Chapter 15 #2

The announcement finished, the congregation gradually broke up, talk of the change still rampant among them.

A few watched me, perhaps figuring out who I was.

Needing to escape their eyes, I pushed through the crowd, picking out a path of least resistance.

As folks broke away, I spied Princess Azra again, only this time she had her head bent close to that of a staff member, a young woman around the princess’s age, whose name I didn’t know, but who had served at Rove Castle.

I’d seen her on occasion in the baths. Despite the noise of the throng, the woman spoke quietly, with a hand covering her mouth.

I shouldn’t have lingered, but I did, concerned, and so when Princess Azra lifted her gaze, she spotted me easily. She did not look happy.

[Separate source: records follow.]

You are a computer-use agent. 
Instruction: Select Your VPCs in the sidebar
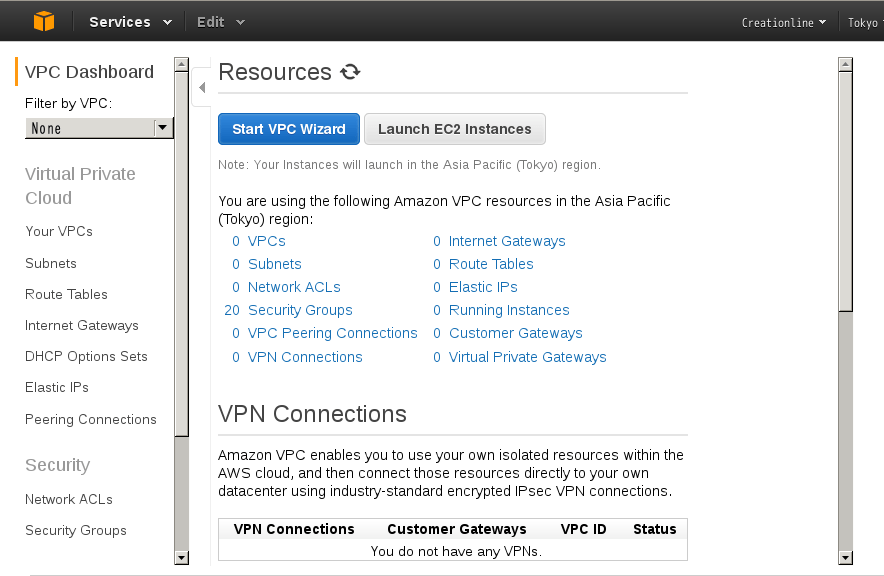(x=59, y=231)
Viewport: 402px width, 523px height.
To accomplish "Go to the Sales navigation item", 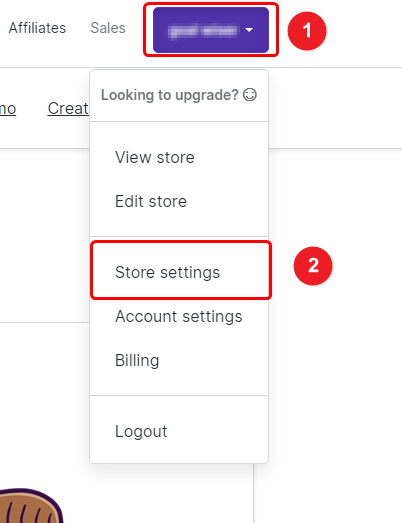I will tap(108, 28).
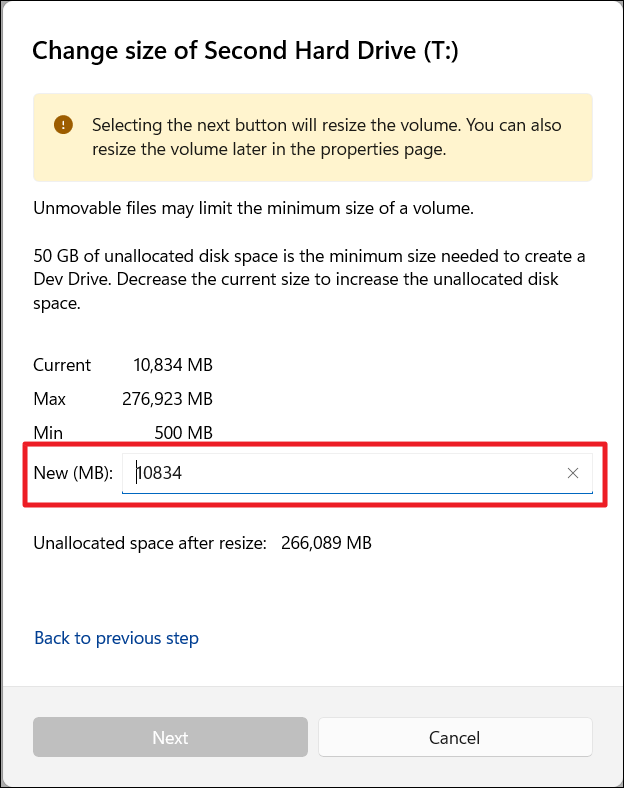Click the New (MB): label
624x788 pixels.
click(73, 473)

I knew they’d discussed me, and not merely Renn’s mention of me just now atop the wall. I knew Azra was digging. She didn’t like that I’d stayed in the west tower. She didn’t like the closeness between me and her would-be betrothed. She likely already knew we’d ridden in together.

Beatty headed for the kitchen. Turning away, I followed her and busied myself peeling potatoes.

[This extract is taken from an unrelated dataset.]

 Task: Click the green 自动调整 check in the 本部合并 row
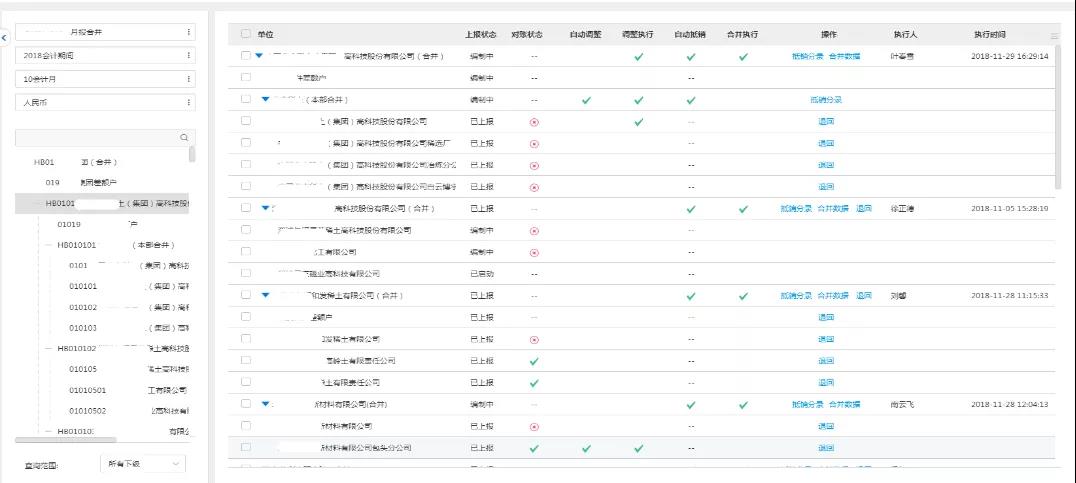point(586,100)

Not a half hour passed before I felt the kindling of frustration through the link.

I might not have noticed it had I not been so numbly focused on stripping potato skins with my mother’s knife, its citrine stone leaving a dent in my palm.

I wondered at it, but not five minutes later Sten appeared in the kitchen.

I readied an excuse. Renn and I, we had to distance ourselves—

“Princess Eden requests you,” Sten said, surprising me.

I wiped my knife on a borrowed apron, set it aside, and followed the guard into the keep.

He took me to a narrow room, a war room, perhaps, above the Great Hall.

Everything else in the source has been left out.